• **CONSIGNE 1**: Extrayez du texte sur la crise du FMI et de la Banque mondiale le segment qui débute par « 2. Cette crise » et se poursuit jusqu'à « adjointe du FMI. ».
• **CONSIGNE 2**: Relevez toutes les personnes désignées nommément dans le texte sur la crise du FMI et de la Banque mondiale.

• **PASSAGE FOURNI**:
● ● ● ● ● ● ●

2. Cette crise de légitimité est accentuée par les débats et les batailles internes au sein de l’appareil d’Etat aux Etats-Unis. Le fait qu’il n’y ait pas de position consensuelle à l’intérieur de l’establishment de la puissance qui domine incontestablement le FMI et la Banque mondiale exacerbe profondément leur crise : refus du congrès américain à majorité républicaine de verser la quote-part des Etats-Unis à certaines initiatives du FMI (en 1997-1998), commission bipartite Meltzer du congrès américain proposant une réduction drastique du rôle du FMI et de la Banque mondiale (février 2000), sabordage en mars-avril 2003 par le Trésor des Etats-Unis de la mise en place d’un mécanisme de restructuration de la dette souveraine des Etats alors que celui-ci avait été élaboré par Anne Krueger (Etats-Unis), la directrice-générale adjointe du FMI.
3. Troisième niveau de la crise : la crise interne du FMI et de la Banque mondiale (en particulier de cette dernière), qui se traduit notamment par le départ tonitruant, en novembre 99 de Joseph Stiglitz, économiste en chef et vice président de la Bm, par le départ du responsable des questions environnementales et la démission fracassante de Ravi Kanbur, directeur du rapport annuel de la Bm sur le développement dans le monde (juin 2000). On pourrait y ajouter la sourde lutte en 98 et en 99 entre Michel Camdessus et Stanley Fischer (numéros un et deux du FMI) aboutissant à la démission de Camdessus avant la fin de son mandat et le départ anticipé de l’économiste en chef du FMI en 2003, le très néolibéral Kenneth Rogoff.
4. Autre élément de crise : les contradictions entre les grandes puissances, la guerre commerciale au sein de la Triade (bananes, bœuf aux hormones, subventions aux produits agricoles et industriels, OGM...), les luttes d’influence (guerre de succession entre puissances pour le remplacement de Michel Camdessus en février-mars 2000) et les divergences qui ont surgi au moment de la guerre contre l’Irak, qui affaiblissent la capacité des pays les plus industrialisés à imposer leur ligne stratégique dans chaque circonstance.
Le retrait de la France de la négociation de l’AMI, mettant un terme provisoire à cette offensive, en est une illustration. En effet, si le Premier ministre Lionel Jospin a annoncé le retrait de la France, ce n’est pas simplement en raison des mobilisations citoyennes ; c’est aussi le résultat des batailles commerciales que se livrent la France, les Etats-Unis et d’autres larrons. Les contradictions inter-impérialistes sont montées d’un cran en 2002-2003, tant au niveau de la compétition commerciale et industrielle (regain de protectionnisme) qu’au niveau de la politique internationale (guerre contre l’Irak et, dans une moindre mesure, la situation au Proche Orient et la lutte de libération du peuple palestinien). Les tentatives de "rabibochage" butent sur des obstacles majeurs.

● ● ● ● ● ● ●

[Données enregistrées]

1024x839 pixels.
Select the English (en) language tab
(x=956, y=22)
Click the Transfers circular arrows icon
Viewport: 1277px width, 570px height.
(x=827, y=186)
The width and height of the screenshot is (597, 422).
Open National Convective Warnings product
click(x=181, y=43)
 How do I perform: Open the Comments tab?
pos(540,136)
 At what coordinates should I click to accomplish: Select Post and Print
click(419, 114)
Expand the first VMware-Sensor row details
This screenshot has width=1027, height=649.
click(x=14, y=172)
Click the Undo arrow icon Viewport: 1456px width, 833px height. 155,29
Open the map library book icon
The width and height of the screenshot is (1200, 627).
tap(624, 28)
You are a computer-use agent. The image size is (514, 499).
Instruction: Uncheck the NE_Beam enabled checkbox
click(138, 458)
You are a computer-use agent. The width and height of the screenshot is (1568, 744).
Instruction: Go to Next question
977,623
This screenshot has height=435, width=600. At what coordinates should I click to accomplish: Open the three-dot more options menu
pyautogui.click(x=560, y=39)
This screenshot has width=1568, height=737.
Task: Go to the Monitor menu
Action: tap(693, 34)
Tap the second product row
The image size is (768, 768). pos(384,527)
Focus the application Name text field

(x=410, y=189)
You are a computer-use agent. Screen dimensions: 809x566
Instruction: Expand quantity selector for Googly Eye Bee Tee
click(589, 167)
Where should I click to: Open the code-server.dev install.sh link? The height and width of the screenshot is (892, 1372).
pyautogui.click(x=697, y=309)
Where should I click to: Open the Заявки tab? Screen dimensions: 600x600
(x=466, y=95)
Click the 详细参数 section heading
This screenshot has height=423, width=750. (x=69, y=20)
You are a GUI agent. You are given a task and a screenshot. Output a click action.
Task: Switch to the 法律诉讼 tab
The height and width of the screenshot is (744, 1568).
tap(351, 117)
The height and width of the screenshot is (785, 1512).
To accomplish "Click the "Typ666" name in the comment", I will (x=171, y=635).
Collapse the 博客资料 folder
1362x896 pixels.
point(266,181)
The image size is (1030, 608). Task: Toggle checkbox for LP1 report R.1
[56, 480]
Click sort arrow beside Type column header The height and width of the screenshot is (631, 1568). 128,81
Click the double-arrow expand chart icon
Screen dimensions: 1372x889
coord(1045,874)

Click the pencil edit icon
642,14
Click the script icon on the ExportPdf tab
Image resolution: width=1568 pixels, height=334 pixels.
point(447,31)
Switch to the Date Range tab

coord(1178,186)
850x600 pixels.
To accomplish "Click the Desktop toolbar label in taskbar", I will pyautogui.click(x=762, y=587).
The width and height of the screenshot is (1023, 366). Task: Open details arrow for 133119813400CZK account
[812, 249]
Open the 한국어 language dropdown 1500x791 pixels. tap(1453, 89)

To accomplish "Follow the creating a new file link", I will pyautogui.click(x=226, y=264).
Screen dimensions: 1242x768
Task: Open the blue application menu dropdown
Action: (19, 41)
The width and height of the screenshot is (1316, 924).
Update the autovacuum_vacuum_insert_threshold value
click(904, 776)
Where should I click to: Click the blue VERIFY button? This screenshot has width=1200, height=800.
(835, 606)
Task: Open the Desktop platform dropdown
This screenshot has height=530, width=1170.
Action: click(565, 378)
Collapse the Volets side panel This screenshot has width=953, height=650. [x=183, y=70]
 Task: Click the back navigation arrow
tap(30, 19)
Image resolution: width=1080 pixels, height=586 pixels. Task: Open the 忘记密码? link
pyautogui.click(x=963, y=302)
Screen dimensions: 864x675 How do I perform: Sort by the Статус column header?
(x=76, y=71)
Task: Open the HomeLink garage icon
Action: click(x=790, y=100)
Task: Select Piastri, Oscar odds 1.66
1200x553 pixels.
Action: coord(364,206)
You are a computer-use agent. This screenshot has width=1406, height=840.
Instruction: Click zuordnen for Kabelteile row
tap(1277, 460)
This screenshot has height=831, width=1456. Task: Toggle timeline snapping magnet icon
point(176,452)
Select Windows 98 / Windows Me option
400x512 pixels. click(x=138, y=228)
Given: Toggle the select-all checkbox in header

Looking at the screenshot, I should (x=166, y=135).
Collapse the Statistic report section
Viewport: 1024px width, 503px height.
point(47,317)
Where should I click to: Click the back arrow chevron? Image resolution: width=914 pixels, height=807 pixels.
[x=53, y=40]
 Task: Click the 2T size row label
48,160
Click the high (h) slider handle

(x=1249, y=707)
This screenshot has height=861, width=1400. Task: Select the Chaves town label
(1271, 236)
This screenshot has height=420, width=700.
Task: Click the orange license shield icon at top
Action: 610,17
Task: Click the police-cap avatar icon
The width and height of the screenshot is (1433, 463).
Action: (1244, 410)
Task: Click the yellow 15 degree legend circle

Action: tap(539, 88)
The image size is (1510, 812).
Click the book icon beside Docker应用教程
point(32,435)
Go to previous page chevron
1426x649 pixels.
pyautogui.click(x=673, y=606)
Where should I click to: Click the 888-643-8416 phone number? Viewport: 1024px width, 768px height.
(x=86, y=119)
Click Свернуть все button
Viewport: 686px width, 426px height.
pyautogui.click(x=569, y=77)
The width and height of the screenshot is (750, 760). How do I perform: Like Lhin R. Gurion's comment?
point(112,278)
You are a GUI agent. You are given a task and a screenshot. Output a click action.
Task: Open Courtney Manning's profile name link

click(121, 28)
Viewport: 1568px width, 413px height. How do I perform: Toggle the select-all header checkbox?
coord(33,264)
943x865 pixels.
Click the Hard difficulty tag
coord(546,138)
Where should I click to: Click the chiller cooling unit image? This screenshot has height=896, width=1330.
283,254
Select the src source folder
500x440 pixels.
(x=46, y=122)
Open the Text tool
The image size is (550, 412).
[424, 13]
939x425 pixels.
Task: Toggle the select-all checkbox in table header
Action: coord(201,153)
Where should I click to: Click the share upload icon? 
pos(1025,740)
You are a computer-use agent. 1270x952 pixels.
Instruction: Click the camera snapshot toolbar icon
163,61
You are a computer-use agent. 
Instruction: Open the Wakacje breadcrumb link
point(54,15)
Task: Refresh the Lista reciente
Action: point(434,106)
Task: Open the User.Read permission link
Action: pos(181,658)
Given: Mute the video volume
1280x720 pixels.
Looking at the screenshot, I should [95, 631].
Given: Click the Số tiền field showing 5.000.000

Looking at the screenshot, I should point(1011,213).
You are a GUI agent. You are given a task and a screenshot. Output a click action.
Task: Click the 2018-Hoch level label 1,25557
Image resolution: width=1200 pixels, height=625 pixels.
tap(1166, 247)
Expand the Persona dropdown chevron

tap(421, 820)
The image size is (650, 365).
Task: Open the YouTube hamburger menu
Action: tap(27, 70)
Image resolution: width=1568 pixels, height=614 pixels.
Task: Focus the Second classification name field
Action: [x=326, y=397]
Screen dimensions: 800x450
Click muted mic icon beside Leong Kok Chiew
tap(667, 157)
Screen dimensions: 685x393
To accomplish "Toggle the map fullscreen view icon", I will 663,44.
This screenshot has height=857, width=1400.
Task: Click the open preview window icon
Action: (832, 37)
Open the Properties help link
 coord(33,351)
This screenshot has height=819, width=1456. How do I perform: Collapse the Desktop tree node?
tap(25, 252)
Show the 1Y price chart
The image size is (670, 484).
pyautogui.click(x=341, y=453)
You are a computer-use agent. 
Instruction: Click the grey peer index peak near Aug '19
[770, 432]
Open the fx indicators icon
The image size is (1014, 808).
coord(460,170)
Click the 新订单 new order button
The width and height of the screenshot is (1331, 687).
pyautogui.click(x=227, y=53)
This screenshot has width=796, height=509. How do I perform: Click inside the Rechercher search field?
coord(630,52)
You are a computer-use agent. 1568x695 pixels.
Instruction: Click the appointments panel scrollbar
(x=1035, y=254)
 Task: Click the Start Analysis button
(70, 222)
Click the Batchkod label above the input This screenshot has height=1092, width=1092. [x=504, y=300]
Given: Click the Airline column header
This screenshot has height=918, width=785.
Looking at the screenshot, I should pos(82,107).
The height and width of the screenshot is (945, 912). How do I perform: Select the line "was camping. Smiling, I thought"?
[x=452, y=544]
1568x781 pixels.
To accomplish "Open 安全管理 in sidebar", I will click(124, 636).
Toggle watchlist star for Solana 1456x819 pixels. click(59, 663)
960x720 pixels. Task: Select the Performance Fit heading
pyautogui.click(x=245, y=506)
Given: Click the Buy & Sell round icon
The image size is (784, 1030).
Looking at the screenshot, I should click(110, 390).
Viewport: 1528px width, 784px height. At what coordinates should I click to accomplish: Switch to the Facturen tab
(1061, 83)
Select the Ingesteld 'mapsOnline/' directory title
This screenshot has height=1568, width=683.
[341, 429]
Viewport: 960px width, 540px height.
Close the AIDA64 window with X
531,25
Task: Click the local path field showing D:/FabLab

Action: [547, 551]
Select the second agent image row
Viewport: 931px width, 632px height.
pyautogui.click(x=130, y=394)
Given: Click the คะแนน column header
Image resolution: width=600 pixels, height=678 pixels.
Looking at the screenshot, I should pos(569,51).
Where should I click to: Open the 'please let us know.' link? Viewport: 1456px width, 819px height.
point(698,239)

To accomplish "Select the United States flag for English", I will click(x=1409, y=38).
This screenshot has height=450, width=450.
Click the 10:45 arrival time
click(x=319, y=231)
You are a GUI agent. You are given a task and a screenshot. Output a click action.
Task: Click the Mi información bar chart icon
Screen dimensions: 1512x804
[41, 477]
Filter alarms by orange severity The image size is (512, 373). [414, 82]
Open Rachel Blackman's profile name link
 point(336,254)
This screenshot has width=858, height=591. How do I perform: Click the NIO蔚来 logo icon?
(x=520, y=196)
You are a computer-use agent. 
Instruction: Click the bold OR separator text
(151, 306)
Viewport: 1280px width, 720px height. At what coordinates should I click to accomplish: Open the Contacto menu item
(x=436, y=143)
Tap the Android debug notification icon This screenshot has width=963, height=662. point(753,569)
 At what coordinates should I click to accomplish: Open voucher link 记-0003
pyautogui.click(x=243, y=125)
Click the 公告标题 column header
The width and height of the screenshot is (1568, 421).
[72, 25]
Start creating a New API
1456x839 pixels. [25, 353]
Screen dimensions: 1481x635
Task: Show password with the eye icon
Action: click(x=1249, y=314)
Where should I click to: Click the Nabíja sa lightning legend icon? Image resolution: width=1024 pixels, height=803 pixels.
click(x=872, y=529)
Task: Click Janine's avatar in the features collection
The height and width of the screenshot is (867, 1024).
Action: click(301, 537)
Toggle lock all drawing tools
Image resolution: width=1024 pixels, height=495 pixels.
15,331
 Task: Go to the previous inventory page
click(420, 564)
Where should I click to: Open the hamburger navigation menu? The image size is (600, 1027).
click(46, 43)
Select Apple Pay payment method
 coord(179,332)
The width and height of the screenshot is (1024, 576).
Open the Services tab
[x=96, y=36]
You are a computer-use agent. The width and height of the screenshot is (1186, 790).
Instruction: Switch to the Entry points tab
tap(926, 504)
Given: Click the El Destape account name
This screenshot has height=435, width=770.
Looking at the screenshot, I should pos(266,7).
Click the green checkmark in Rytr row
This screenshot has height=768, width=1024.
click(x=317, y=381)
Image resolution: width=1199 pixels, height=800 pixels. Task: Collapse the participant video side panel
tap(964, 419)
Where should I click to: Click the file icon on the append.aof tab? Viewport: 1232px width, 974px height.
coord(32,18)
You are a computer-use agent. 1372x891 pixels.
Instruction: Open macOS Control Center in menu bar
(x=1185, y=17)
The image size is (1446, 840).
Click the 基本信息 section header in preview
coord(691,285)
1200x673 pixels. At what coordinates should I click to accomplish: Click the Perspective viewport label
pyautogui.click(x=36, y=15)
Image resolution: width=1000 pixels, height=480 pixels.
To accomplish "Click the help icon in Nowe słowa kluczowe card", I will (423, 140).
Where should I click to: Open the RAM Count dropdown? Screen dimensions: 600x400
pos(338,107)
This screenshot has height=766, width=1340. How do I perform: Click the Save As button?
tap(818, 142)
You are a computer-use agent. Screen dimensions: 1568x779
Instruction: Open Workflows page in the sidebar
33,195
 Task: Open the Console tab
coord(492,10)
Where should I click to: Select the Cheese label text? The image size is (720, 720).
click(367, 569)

● ● ● ● ● ● ●

• **RÉPONSE COMPLÈTE 1**:
2. Cette crise de légitimité est accentuée par les débats et les batailles internes au sein de l’appareil d’Etat aux Etats-Unis. Le fait qu’il n’y ait pas de position consensuelle à l’intérieur de l’establishment de la puissance qui domine incontestablement le FMI et la Banque mondiale exacerbe profondément leur crise : refus du congrès américain à majorité républicaine de verser la quote-part des Etats-Unis à certaines initiatives du FMI (en 1997-1998), commission bipartite Meltzer du congrès américain proposant une réduction drastique du rôle du FMI et de la Banque mondiale (février 2000), sabordage en mars-avril 2003 par le Trésor des Etats-Unis de la mise en place d’un mécanisme de restructuration de la dette souveraine des Etats alors que celui-ci avait été élaboré par Anne Krueger (Etats-Unis), la directrice-générale adjointe du FMI.

• **RÉPONSE COMPLÈTE 2**:
Anne Krueger
Joseph Stiglitz
Ravi Kanbur
Michel Camdessus
Stanley Fischer
Kenneth Rogoff
Lionel Jospin